Kent Bernier, Sr., told the Committee on Rules and Judiciary Friday morning he would work to bring Water and Power Authority rates down if appointed to the Public Services Commission.

Bernier said he thought 22 cents a kilowatt hour would be fair (the residential rate is about 33 cents per kilowatt hour.) The senators Novelle Francis, Jr., Jean Forde, Sammuel Sanes, Janette Millin Young, Positive T. Nelson and Janelle Sarauw liked what they heard and voted to move his nomination to the full Senate.

Millen Young and Sarauw had both admitted they had some trepidation when they saw Bernier’s nomination by Gov. Kenneth Mapp. Sarauw said, “We have this thing in the Virgin Islands where we recycle people in government.”

Bernier worked previously in Gov.

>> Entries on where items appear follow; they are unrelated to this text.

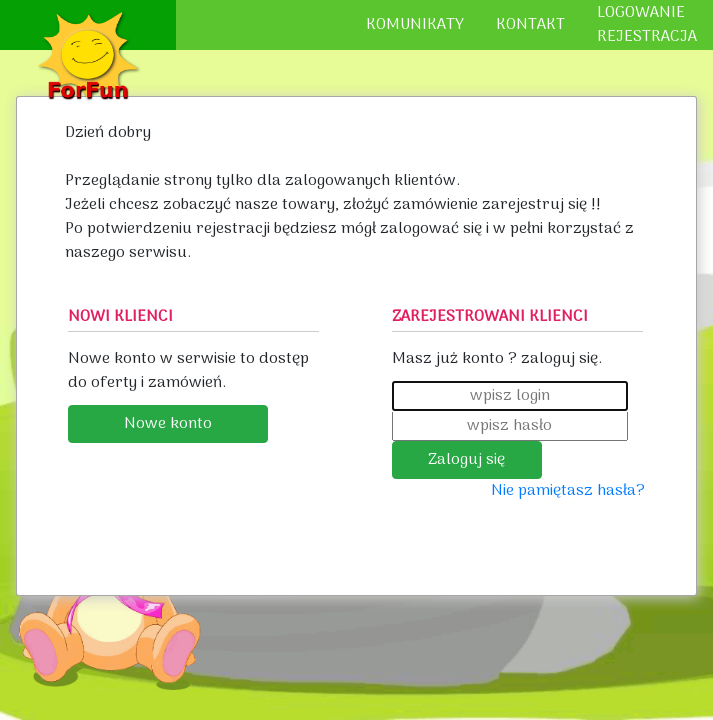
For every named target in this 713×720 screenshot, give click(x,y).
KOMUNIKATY (415, 25)
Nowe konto (168, 424)
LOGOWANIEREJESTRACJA (647, 25)
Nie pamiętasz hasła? (568, 491)
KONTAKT (530, 25)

Charles Turnbull administration as assistant to the governor for economic and financial affairs and as director of Virgin Islands Public Finance Authority.

However, both senators appeared converted by the passion that suffused Bernier’s speech when he said he would work for the people. He said about the present government financial situation and utility costs; “Somebody for the last 10 years enjoyed themselves on the back of the poor people.”

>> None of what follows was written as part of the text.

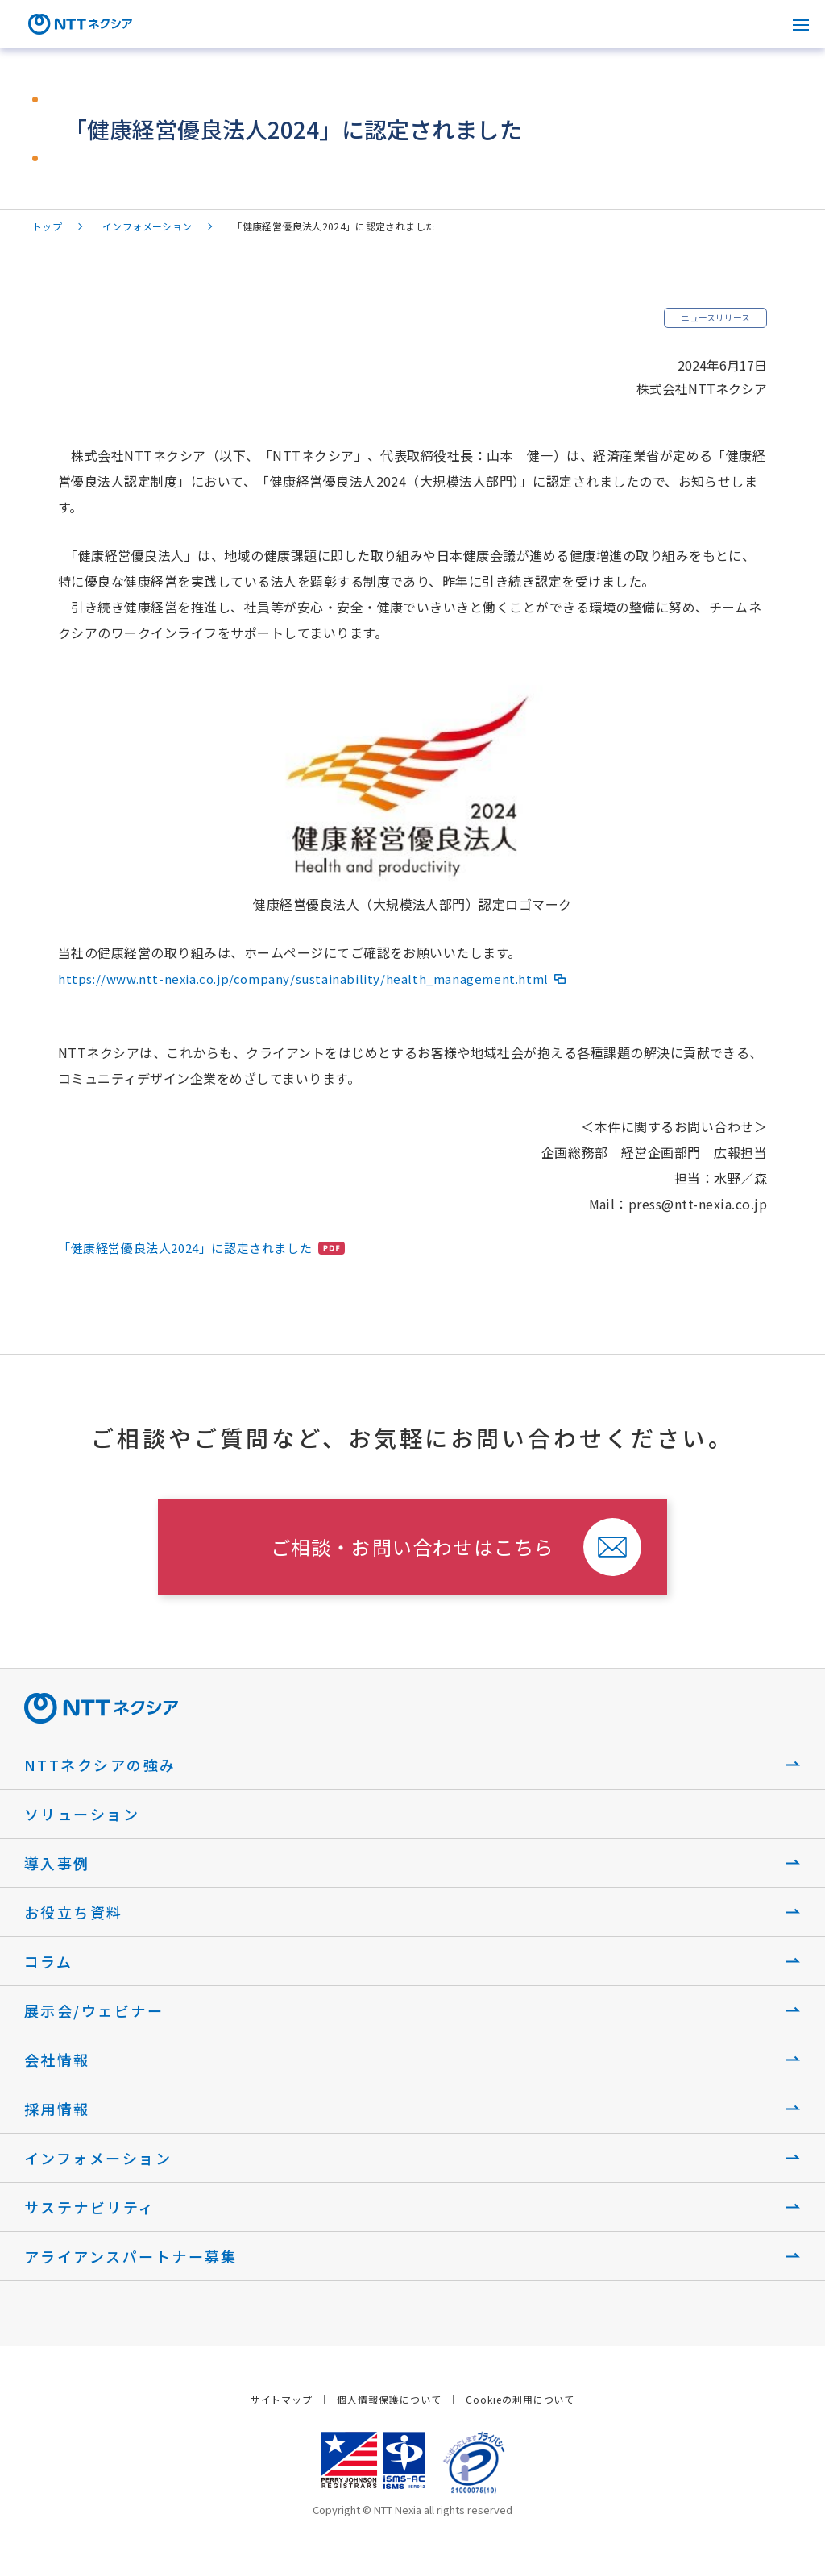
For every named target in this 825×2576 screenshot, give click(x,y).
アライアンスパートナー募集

However, Bernier appeared light on specifics, saying often that improving the situation was about “education” and “communication.” Sarauw referred to one of the answer he gave as “vague.”

A couple of the senators expressed the need to move WAPA off fossil fuel as its main fuel for power generation. Sanes said, “Technology is embracing alternative energy; we need to embrace alternative energy.”

The only specific mentioned by Bernier about alternative energy was that net metering customers (residents who use WAPA as a battery while supplying WAPA with their surplus energy from home solar or wind systems) be charged a special fee.

This did not go over well with Sen. Wayne DeGraff, who net meters. He said that he was not in favor of such a fee because WAPA was plagued with so many power outages and that shut down his system. DeGraff is not a member of the committee but attended because the panel was slated to hold a hearing on a bill he sponsored.

One specific that Bernier did mention might actually bring WAPA rates up. He said that he was interested in getting the $80 million that VITOL charged WAPA in costs overruns for the propane gas conversion into the rates. The cost overruns almost doubled the cost of the project and the PSC Commission has not approved incorporating the cost runs into residents’ rates.

The senator’s comments about WAPA were specific about power outages and rates. Francis said he had a particular pet peeve – back billing. He said that his constituents tell him that they are getting bills for $60 a month and then suddenly they get one for $800.

Bernier agreed that with present technology WAPA should not have to back bill 90 days.

Bernier’s immediate goals, according to his testimony, were:

– Audit and upgrade current year’s financials, policy, and implement new standard operating procedures for WAPA, Waste Management, the telecommunications companies and ferry services;

– Address issues affecting the residents who cannot support themselves;

– Improve staff productivity to better serve the institution.

If approved by the full Senate, his term would be for three years. The commission has nine members.

“I am happy to serve because I know we can do better,” Bernier said.

Sen. Myron Jackson was absent Friday. Sarauw replaced Sen. Marvin Blyden on the committee. Blyden was appointed temporarily to fill in until the controversy over the seat Sarauw now holds was ended.